[Work to complete]
Quote exactly the lines running from the line with "Sabes que estás" to the end of the entries, including both, and nothing else.

[Supplied data]
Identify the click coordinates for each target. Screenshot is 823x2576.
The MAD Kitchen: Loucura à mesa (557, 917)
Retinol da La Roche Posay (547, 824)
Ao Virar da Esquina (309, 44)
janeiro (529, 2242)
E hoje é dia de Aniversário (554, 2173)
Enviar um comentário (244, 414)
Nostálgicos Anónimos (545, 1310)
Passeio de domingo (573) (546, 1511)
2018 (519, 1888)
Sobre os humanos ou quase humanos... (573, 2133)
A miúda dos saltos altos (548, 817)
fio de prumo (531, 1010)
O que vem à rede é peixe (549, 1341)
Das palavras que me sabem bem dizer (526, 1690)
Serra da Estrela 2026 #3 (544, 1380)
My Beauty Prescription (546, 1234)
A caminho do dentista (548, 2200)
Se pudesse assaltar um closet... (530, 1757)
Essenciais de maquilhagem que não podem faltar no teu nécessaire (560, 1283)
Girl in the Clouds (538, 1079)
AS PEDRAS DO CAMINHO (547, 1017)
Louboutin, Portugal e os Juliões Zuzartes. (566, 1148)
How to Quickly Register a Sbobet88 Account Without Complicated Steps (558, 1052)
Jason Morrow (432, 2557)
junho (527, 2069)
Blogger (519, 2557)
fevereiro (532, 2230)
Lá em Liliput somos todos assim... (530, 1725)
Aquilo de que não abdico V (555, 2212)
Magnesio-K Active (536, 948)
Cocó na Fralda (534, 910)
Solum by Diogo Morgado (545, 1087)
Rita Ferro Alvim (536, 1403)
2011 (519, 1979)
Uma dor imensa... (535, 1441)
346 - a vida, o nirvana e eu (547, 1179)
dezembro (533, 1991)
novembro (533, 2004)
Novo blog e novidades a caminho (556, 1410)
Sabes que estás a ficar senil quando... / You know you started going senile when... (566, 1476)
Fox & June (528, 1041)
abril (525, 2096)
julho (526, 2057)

[Task solution]
Sabes que estás a ficar senil quando... / You know you started going senile when... (566, 1476)
Fox & June (528, 1041)
abril (525, 2096)
julho (526, 2057)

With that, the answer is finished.